Time of Disease-Modifying Antirheumatic Drug Start in Juvenile Idiopathic Arthritis and the Likelihood of a Drug-Free Remission in Young Adulthood

Objective To study juvenile idiopathic arthritis (JIA) long-term outcomes in relation to the time of initiation of biologic disease-modifying antirheumatic drug (bDMARD). Methods Outcomes of JIA patients prospectively followed by the Biologika in der Kinderrheumatologie (BiKeR) and Juvenile Arthritis Methotrexate/Biologics Long-Term Observation (JuMBO) registers were analyzed with regard to drug-free remission and inactive disease, functional status and quality of life, and surgery. To analyze the influence of early bDMARD therapy on outcomes, patients were assigned to 3 groups based on the time from symptom onset to bDMARD start (G1: <= 2 years, G2: >2 to <= 5 years, and G3: >5 years). Propensity score-adjusted outcome differences were analyzed by multinomial logistic regression analyses among the groups. Results A total of 701 JIA patients were observed for mean +/- SD 9.1 +/- 3.7 years. At the last follow-up (disease duration mean +/- SD 14.3 +/- 6.1 years), 11.7% of patients were in drug-free remission, and 40.0% had inactive disease. More than half of the patients reported no functional limitation, while 5% had undergone arthroplasty, and 3% had eye surgery.
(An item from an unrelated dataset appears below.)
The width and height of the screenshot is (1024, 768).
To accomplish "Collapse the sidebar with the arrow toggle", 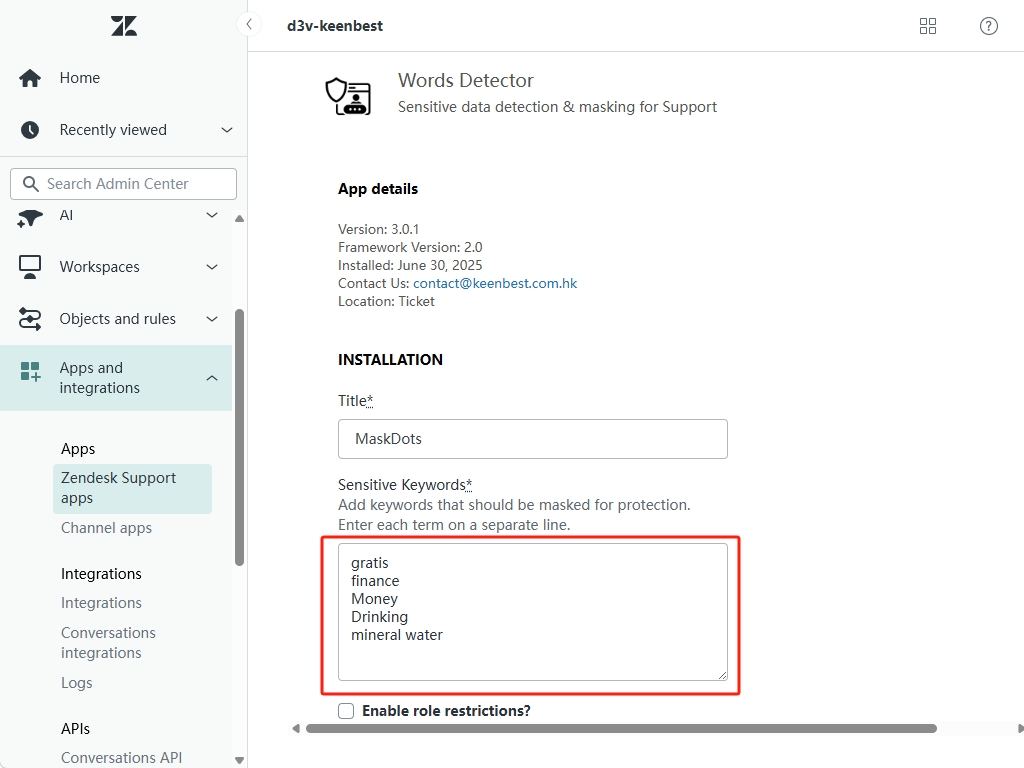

At the 10-year time point, patients in G1 (n = 108) were significantly more likely to be in drug-free remission than those patients who began treatment later (G2, n = 199; G3, n = 259), with 18.5%, 10.1%, and 4.9%, respectively. Patients in G1 had significantly lower disease activity (clinical Juvenile Arthritis Disease Activity Score in 10 joints = 4.9), a better overall well-being (18.2% patient global assessment score = 0), and higher functional status (59.2% Health Assessment Questionnaire score = 0), compared to patients in G3 (7.1, 8.4%, and 43.7%, respectively). G1 patients required arthroplasty significantly less frequently than G3 patients and had significantly lower disease activity over time than patients in both G2 and G3. Conclusion Early DMARD treatment is associated with better disease control and outcomes, which supports the concept of a window of opportunity for JIA.